The company, founded by Aussies Deon St. Mor and Dianna Burmas in Melbourne 10 years ago, started in the U.S. in 2004.
Chief Operating Officer Nicolle Lubman and Danielle Flores, marketing manager for the U.S., helped bring the company to the states.
Mor’s founders were meeting with potential U.S. distributors at the time. At the suggestion of someone working at Los Angeles boutique Fred Segal, they met with Lubman, who then was working for Mistral LLC, a San Diego company that sells luxury French soaps.
“We felt it was worth investing and putting up a business here,” Burmas said. “We started small. We didn’t take too many risks in the beginning.”
Flores earlier worked for trade show operator George Little Management LLC. Lubman was a client of one of the company’s shows.
Mor’s U.S. business started out of Lubman’s garage in Seal Beach. It then moved to Second Street in the Belmont Shores area of Long Beach, where the business was run for about a year and a half before it moved to an office and warehouse building in Los Alamitos.
Late last year, Mor moved into a 17,736-square-foot Los Alamitos building, double the size of its prior building.
The company’s products, known for their colorful, decorative packaging, mostly are made here. Some are made in Australia and elsewhere in Asia for sale there.
Manufacturing is done at plants in California and in New Jersey, according to Flores. Some U.S.-made products are exported to Europe and other markets, she said.
The executives declined to disclose yearly sales, other than to say they’re growing at about 20% to 30% annually in the U.S. with Australia growing at about the same pace.
“(The Australian market) hasn’t felt the impact of the recession the way we have,” Flores said.
The Business Journal estimates yearly U.S. sales at $5 million to $10 million.
Mor has about 300 products. Collections have names such as Marshmallow and Little Luxuries and come in various sizes, products and scents.
Scents are a big part of the products, which use shea and cocoa butter, fruit and plant extracts, and nut oils.
Diffusers—scented oils that freshen up rooms—are due this year.
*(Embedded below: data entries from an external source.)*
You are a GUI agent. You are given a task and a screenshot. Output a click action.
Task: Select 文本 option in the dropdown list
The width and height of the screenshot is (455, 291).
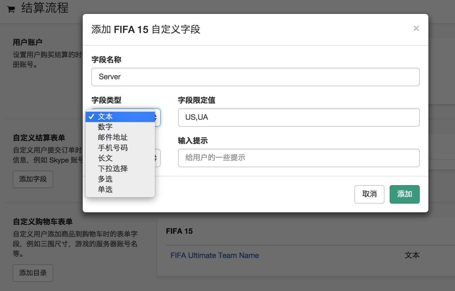[x=105, y=117]
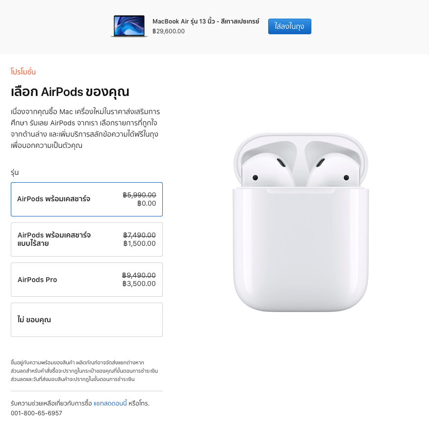Click the AirPods charging case product image
The image size is (429, 429).
tap(301, 222)

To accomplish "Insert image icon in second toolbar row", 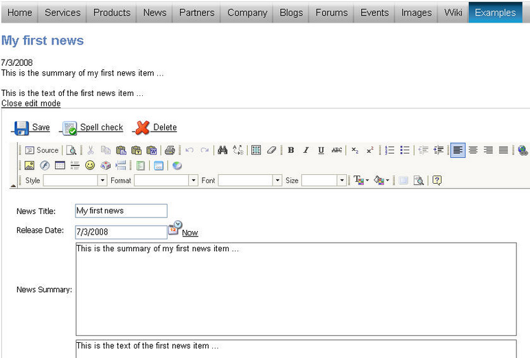I will tap(30, 165).
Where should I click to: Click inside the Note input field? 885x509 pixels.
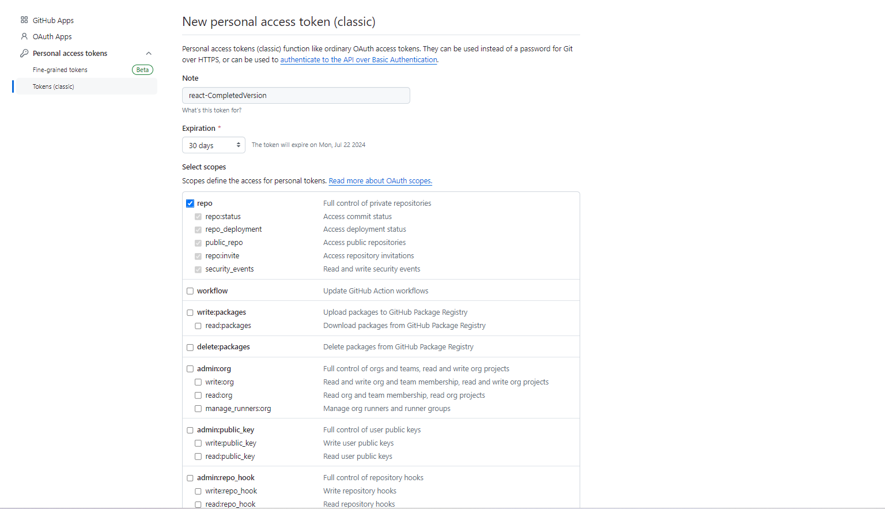(296, 95)
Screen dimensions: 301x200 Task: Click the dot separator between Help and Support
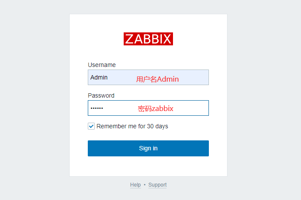coord(144,185)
The company’s products are sold in boutiques, spas and at Nordstrom. Products run about $10 for soaps and lip balms up to $60 for perfume.
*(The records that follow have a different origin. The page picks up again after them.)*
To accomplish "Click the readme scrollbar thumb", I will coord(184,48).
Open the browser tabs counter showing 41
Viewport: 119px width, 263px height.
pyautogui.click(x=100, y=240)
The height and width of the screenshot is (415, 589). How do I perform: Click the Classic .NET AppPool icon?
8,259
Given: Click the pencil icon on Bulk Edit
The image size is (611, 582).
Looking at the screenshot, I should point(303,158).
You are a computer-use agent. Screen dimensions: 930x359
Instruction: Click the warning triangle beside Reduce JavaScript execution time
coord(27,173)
With the mindset of the recession still lingering, Mor tries to offer products at different prices, according to Flores.
“We’re trying to react to the market and fill the gap where we can,” she said.
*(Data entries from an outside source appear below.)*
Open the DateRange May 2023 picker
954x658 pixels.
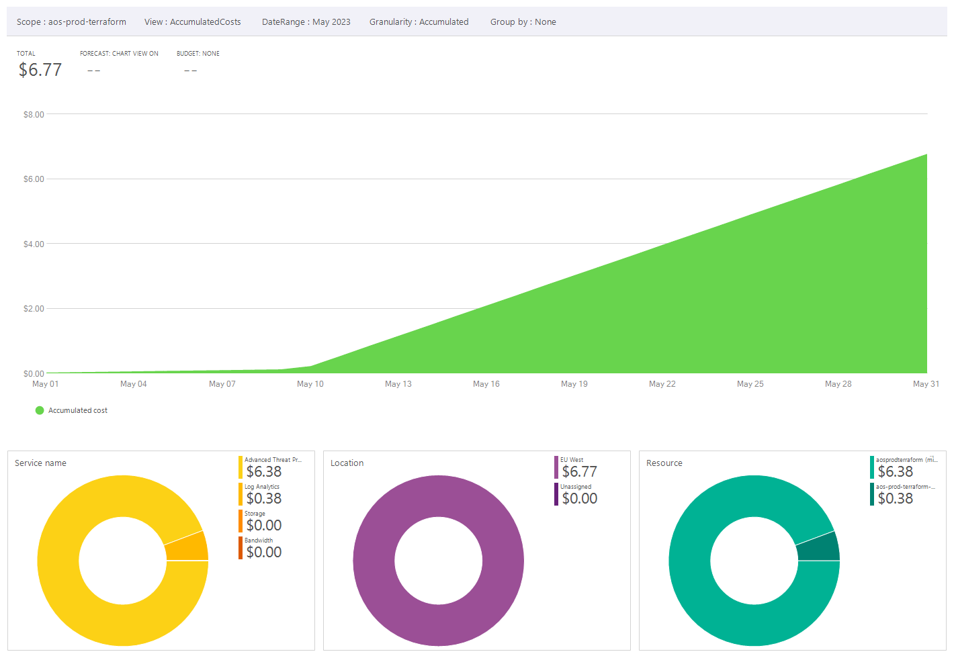(x=306, y=21)
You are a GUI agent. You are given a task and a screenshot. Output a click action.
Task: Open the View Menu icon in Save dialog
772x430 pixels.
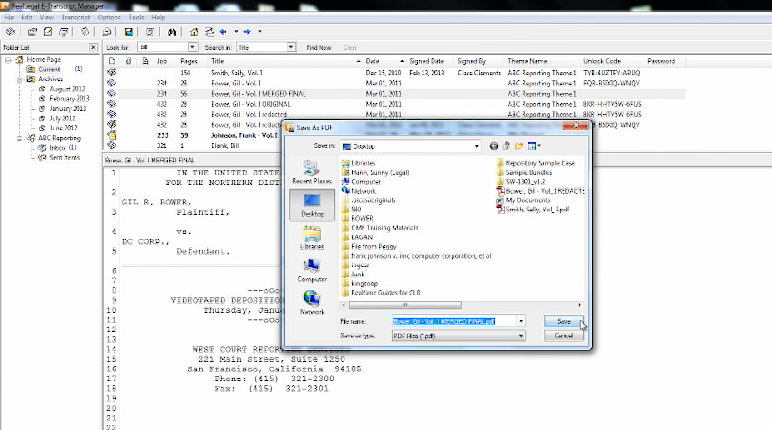pyautogui.click(x=533, y=146)
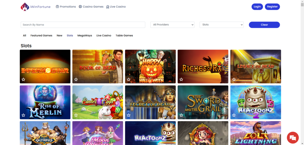304x145 pixels.
Task: Open the live chat bubble
Action: [292, 138]
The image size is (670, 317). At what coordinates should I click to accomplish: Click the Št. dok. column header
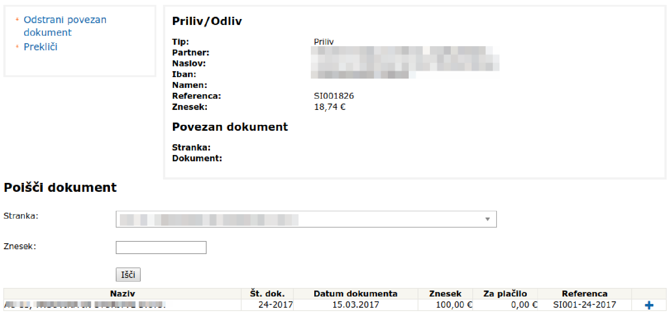point(267,294)
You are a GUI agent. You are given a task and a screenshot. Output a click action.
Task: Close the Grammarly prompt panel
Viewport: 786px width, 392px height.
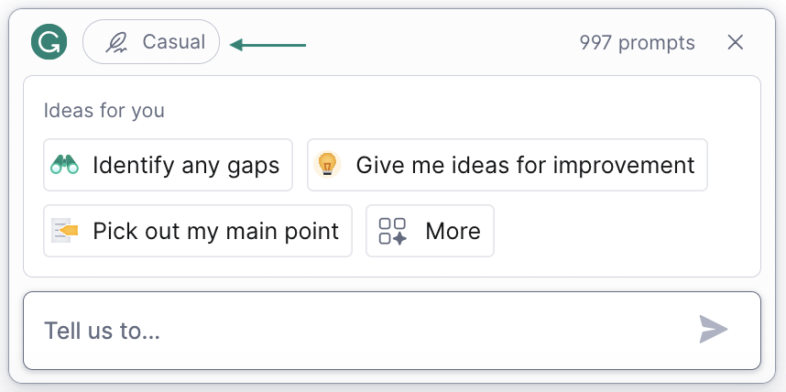[x=735, y=42]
In 2009, the company came out with its Little Luxuries collection of creams, soaps, lip balms and perfumes in smaller boxes to allow “that little luxury at a fraction of the price,” Burmas said.
The company is going after a crowded, fragmented market in the U.S. that includes beauty products makers and retailers that sell their own products.
Local rivals include Irvine’s Too Faced Cosmetics Inc., Laguna Niguel-based Epicurean Discovery, Irvine-based Arbonne International LLC, Laguna Niguel-based Apriori Beauty LLC and Newport Beach’s Urban Decay Cosmetics.
Long-term plans call for opening Mor cosmetics stores, according to Burmas. That would put the company in the footsteps of Boston’s Fresh Inc. and Britain’s Lush PLC.
Mor has 10 workers here, including warehouse employees. It employs 45 people in Australia.
More hiring could be on the way, focused on the company’s social media sites, according to Flores.
The goal is to build brand recognition here like Mor has in Australia.
In Australia, “it’s a brand they know and love,” Flores said.
Gomez is a former Business Journal editor and freelance writer based in Long Beach.